* **PROBLEM TO WORK ON**:
Return all lines from the entries below in which the word "computer" is present.

* **RECORDS SUPPLIED**:
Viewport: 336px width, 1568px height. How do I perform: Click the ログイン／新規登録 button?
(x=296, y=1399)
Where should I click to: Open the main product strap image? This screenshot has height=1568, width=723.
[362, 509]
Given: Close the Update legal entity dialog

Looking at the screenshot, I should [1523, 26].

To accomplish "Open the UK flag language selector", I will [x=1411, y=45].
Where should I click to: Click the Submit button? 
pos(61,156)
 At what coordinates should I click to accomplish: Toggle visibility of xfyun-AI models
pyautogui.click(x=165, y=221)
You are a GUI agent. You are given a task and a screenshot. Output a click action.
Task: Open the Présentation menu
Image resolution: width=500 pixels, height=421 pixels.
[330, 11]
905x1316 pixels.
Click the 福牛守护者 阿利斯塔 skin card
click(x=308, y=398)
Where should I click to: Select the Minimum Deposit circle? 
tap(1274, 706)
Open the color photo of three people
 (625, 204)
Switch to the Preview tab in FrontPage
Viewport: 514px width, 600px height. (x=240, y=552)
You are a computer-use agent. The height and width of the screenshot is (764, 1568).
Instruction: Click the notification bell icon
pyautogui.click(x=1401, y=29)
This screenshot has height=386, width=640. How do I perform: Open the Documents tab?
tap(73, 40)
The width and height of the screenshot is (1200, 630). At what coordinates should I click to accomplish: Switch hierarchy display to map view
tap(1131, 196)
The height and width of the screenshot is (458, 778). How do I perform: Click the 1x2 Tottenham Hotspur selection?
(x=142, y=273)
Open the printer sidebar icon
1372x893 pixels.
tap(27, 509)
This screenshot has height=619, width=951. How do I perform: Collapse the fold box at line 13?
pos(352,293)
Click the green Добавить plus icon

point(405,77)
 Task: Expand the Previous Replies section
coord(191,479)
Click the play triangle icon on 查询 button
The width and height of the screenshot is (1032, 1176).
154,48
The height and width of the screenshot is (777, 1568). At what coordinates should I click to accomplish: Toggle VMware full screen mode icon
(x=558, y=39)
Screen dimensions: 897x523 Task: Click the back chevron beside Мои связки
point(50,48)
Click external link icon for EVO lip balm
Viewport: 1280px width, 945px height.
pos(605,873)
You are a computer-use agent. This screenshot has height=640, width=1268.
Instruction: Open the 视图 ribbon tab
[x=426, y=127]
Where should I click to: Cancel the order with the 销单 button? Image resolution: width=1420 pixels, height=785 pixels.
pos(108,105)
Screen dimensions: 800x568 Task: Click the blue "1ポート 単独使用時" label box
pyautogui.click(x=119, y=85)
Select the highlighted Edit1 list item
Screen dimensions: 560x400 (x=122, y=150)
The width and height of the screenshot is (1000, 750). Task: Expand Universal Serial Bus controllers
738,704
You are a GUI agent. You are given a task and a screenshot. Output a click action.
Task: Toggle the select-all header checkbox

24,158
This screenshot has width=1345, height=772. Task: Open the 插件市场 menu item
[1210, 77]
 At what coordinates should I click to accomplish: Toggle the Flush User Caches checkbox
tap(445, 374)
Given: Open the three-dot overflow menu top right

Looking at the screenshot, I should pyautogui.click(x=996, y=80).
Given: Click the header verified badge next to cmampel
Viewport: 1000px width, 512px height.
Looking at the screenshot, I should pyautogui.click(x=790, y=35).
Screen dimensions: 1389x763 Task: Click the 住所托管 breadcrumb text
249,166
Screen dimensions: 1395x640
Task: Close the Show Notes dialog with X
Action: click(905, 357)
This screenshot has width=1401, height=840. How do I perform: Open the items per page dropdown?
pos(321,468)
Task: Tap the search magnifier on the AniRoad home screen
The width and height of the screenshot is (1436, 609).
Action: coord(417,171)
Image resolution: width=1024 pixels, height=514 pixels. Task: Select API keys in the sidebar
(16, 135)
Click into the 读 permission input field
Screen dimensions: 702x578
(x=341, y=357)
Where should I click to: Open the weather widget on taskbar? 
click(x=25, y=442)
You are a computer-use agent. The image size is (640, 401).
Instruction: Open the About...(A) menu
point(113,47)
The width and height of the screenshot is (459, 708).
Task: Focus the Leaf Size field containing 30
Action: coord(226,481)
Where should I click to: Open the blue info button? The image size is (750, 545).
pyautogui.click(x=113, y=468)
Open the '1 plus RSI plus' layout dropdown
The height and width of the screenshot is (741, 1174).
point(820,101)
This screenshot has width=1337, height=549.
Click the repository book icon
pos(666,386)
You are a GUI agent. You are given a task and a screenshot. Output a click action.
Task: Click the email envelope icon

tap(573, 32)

* **TASK RESPONSE**:
You are a computer-use agent. The height and width of the screenshot is (764, 1568).
You are a computer-use agent. This screenshot has height=640, width=1268.
You are a computer-use agent. The image size is (640, 401).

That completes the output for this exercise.